If we were alive in the 1800s, we would seek to help any slave escape to freedom. If we apply Congressman Amash’s logic consistently, then freed slaves in the North should have been forced back into a life of servitude because it wasn’t fair to the other slaves that some escaped to freedom before them. But I don’t think he would ever argue that.

In addition to this, we must also ask, if a tax break for one is a subsidy, is a tax break for every citizen in the United States also a subsidy if China does not reduce taxes on its citizens? Should our government not lower our taxes until every country simultaneously lowers theirs? Because this is where Congressman Amash’s logic leads us.

In short, tax breaks are in no way comparable to subsidies. Keeping more of what is rightfully yours is the opposite of being given something that isn’t yours, and the economic incentives surrounding the two scenarios are vastly different. If a tax break for one is bad, then the US cannot reduce taxes for all of its citizens until every other country simultaneously lowers theirs. And if the law must apply equally, then all other unjust laws must apply equally, and state boundaries must be eradicated.

Congressman Amash referenced Hayek in a tweet to us last night. But it is the logic that he is employing here that will lead us down the road to serfdom.
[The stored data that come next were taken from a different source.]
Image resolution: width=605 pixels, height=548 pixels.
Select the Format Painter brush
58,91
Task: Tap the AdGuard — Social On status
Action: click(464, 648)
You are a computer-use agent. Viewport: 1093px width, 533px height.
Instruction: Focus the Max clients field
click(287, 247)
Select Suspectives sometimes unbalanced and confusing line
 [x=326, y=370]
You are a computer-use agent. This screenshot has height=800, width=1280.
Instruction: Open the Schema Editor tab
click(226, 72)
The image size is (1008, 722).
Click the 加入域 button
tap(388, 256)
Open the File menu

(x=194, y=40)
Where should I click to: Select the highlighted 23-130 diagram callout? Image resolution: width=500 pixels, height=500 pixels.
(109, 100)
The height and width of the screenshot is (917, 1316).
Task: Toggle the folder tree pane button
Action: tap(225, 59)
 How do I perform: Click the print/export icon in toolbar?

Our goal as libertarians should be to seek the reduction of all taxes until they are wholly eliminated. Until then, I have no gripes with someone getting a theft break.

As Rothbard writes,

“The principle should be clear: to support all reductions in taxes, whether they be by lower rates or widening of exemption and deductions; and to oppose all rate increases or ex­emption decreases. In short, to seek in every instance to remove the blight of taxation as much as possible.”